Most service members and veterans understand the importance of having a mentor in their corner. Mentors can provide honest feedback and give mentees the tools they need to work toward their goals, whether they involve being promoted to a higher rank, transitioning to a civilian career or even earning an MBA degree.

Millennials are particularly interested in building these relationships, with two-thirds of Millennials recently surveyed by the Corporate Executive Board, a management consulting company, reporting that they want a mentor.

But even when the benefits of a mentorship are clear, not many service members and veterans understand exactly how to go about finding a mentor, or even which qualities are valuable in one. Keep reading to learn the most important do's and don'ts of finding the right mentor for you.
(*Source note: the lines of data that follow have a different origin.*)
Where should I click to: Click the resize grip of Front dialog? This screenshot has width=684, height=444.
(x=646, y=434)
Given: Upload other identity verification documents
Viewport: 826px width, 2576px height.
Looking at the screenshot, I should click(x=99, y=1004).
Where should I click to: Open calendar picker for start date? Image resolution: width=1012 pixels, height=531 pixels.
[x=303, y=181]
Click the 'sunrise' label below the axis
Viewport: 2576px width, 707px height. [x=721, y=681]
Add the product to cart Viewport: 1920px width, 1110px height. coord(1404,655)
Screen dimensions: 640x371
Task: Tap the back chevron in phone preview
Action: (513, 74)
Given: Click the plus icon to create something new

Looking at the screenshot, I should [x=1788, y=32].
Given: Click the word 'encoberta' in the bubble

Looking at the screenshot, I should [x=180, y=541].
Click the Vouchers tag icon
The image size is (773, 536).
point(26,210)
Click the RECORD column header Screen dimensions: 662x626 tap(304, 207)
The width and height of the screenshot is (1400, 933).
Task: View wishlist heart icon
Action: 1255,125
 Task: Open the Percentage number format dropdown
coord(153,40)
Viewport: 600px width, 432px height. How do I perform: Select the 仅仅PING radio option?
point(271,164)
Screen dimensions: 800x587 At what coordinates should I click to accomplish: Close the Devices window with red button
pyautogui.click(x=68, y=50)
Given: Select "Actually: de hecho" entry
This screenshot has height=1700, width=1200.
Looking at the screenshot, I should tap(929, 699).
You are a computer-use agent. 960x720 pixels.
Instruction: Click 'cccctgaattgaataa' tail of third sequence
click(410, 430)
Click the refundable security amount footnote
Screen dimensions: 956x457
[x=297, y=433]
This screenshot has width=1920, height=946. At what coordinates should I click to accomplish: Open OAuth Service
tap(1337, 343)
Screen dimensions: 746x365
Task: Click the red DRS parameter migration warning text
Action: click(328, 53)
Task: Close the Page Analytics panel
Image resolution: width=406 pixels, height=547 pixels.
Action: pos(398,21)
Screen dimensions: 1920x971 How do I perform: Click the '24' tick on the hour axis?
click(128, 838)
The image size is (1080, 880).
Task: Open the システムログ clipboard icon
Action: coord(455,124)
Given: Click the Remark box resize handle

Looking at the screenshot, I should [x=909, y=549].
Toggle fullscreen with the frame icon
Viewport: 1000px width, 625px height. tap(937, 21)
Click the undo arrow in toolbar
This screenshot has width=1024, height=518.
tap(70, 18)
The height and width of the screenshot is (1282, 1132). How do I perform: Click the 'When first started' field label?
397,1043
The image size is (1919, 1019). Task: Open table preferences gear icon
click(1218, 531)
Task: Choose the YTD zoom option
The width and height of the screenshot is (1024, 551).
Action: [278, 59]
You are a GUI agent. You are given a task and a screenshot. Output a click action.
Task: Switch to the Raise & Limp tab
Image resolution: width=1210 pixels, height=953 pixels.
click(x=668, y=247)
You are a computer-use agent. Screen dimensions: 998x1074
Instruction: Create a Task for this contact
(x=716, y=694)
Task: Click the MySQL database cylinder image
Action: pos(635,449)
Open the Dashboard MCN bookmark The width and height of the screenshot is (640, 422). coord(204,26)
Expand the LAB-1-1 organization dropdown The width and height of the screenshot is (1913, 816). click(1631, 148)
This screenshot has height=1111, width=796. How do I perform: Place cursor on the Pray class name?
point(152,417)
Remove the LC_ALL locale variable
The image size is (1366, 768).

Rethink the Traditional Mentoring Relationship

When most people think of a mentor, they picture someone who's several steps ahead of them on the professional ladder. This type of relationship is popular and valuable, but it's not the only type of mentorship out there.

Many organizations also set up reverse mentorships, in which a younger professional shares expertise with a more seasoned individual, perhaps regarding new technology or social media practices.

There's also value in group mentoring (in which one professional mentors several people) and peer mentoring -- in which several individuals learn from one another. Service members and veterans who are interested in these types of mentoring structures should seek them out through their employers or professional or military organizations.

Fill in the Skills You Lack

It's natural for colleagues with similar strengths and interests to find common ground and develop relationships. While it's important to relate to a mentor, a mentee can truly expand their skill sets and knowledge base by connecting with a mentor who shines in areas that they struggle to master.

Savvy mentees will approach mentoring with the strategy of building a team of mentors and a goal of having each mentor address a different gap in their abilities.

Don't Approach a Stranger

While it might seem like a great idea to seek out a mentor who you've admired from afar, these types of relationships are often destined for failure. Mentees who seek out big-name mentors will frequently be turned down, because the person they approach has a packed schedule and receives similar requests on a regular basis.

Even if a professional agrees to help a mentee they don't know all that well, the arrangement is less likely to be successful due to a lack of familiarity with the mentee's goals, strengths and unique struggles.

Match Your Values

Mentors and mentees can still make excellent pairings when they work in different branches, departments or even different industries, as long as they share similar values. Everyone has a slightly different definition of success, and if a mentor and mentee have sharply contrasting ideas of what makes someone successful, they'll have a harder time exchanging meaningful guidance.

For example, if a mentee's primary goal is to attain the highest-earning position and the mentor's professional goal has always been to enact the most positive change in the world, they'll struggle to find common ground and move forward.

The process of finding a mentor can be daunting, so many mentees are simply glad to have someone fill that role -- even if that person isn't an ideal fit. By being discerning and reaching out to potential mentors with the right qualities, you're more likely to enjoy an effective mentoring relationship that's beneficial and rewarding for everyone involved.